Hi there,
the subroutine indgrid() under 66_paw is very slow, it seems that the loops are wasted since every time the fine grid will loop from q_max to 0 and then from -q_max to 0. Therefore the computational cost is N_fine*N_coarse. Is there any plan to make it faster?
here I just tested this modification which is much faster now (linear scaling with the # of grid points), it takes only several seconds with my PAW test, and the old version takes 8 mins. BTW, all the leading spaces in the code has been removed after submitting the post, due to some reason......
!{\src2tex{textfont=tt}}
!!****f* ABINIT/indgrid
!!
!! NAME
!! indgrid
!!
!! FUNCTION
!! Calculate the correspondance between the coarse grid and
!! the fine grid for PAW calculations.
!!
!! COPYRIGHT
!! Copyright (C) 1998-2010 ABINIT group (FJ, MT)
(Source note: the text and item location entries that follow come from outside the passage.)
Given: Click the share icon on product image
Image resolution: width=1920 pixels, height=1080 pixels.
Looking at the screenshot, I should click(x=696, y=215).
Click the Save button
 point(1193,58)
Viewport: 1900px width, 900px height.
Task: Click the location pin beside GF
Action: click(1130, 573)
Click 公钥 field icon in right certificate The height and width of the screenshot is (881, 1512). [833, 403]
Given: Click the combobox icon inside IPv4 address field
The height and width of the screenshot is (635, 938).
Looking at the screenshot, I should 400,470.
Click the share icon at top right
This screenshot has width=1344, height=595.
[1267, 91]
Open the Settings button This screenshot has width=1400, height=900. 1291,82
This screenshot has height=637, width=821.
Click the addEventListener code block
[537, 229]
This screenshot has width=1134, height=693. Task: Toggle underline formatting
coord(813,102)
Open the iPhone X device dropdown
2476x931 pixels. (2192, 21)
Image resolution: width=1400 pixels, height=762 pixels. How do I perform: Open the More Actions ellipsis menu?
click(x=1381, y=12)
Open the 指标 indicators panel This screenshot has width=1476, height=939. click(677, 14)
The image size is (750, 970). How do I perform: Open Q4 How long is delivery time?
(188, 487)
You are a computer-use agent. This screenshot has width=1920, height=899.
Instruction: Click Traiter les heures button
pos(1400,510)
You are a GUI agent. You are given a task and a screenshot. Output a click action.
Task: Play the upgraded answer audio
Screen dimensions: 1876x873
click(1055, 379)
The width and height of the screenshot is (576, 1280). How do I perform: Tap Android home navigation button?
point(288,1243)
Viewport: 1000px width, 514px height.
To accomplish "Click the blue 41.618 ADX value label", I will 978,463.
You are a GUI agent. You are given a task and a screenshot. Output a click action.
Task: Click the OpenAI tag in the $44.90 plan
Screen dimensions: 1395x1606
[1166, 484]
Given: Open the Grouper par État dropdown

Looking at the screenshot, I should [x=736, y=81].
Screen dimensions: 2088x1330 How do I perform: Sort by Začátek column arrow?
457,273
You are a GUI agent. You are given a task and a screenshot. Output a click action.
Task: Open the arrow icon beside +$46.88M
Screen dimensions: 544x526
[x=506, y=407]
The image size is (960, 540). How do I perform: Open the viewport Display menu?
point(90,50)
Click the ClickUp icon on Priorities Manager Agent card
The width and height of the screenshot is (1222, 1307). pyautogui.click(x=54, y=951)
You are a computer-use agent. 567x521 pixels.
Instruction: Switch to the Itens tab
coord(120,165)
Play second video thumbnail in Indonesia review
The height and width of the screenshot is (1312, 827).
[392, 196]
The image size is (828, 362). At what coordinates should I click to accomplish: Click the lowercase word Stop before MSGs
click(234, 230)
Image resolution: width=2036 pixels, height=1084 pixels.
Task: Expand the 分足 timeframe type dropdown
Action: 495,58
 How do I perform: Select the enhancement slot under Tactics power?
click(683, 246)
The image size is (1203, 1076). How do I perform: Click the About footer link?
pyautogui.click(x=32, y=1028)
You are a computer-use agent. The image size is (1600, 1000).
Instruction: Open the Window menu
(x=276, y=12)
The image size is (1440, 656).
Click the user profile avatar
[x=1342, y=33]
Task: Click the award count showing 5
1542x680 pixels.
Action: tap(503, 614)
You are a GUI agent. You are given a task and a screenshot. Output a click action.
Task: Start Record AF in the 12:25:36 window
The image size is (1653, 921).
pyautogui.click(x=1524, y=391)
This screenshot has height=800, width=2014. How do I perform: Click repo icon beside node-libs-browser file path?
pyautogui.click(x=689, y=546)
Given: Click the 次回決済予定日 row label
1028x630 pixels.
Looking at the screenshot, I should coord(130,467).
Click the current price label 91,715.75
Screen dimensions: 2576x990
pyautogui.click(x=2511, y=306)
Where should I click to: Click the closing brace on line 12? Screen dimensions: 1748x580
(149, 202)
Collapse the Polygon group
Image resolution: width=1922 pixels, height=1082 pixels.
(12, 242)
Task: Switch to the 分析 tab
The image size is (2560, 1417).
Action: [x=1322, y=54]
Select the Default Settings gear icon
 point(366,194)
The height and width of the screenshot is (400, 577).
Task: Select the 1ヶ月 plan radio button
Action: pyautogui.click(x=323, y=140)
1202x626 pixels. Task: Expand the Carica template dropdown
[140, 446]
!! This file is distributed under the terms of the
!! GNU General Public License, see ~abinit/COPYING
!! or http://www.gnu.org/copyleft/gpl.txt .
!! For the initials of contributors, see ~abinit/doc/developers/contributors.txt.
!!
!! INPUTS
!! nfftc=total number of FFt grid=n1*n2*n3 for the coarse grid
!! nfftf=total number of FFt grid=n1*n2*n3 for the fine grid
!! ngfftc(18)=contain all needed information about 3D FFT, for the coarse grid,
!! see ~abinit/doc/input_variables/vargs.htm#ngfft
!! ngfftf(18)=contain all needed information about 3D FFT, for the fine grid,
!! see ~abinit/doc/input_variables/vargs.htm#ngfft
!!
!! OUTPUT
!! coatofin(nfftc)= index of the points of the coarse grid on the fine grid
!! fintocoa(nfftf)=index of the points of the fine grid on the
!! coarse grid (=0 if the point of the fine grid does not belong to
!! the coarse grid).
!!
!! PARENTS
!! gstate,gstateimg,gw_tools,m_paw_toolbox,m_rec,respfn
!!
!! CHILDREN
!!
!! SOURCE
#if defined HAVE_CONFIG_H
#include "config.h"
#endif
#include "abi_common.h"
subroutine indgrid(coatofin,fintocoa,nfftc,nfftf,ngfftc,ngfftf)
use defs_basis
use m_errors
implicit none
!Arguments ------------------------------------
!scalars
integer,intent(in) :: nfftc,nfftf
!arrays
integer,intent(in) :: ngfftc(18),ngfftf(18)
integer,intent(out) :: coatofin(nfftc),fintocoa(nfftf)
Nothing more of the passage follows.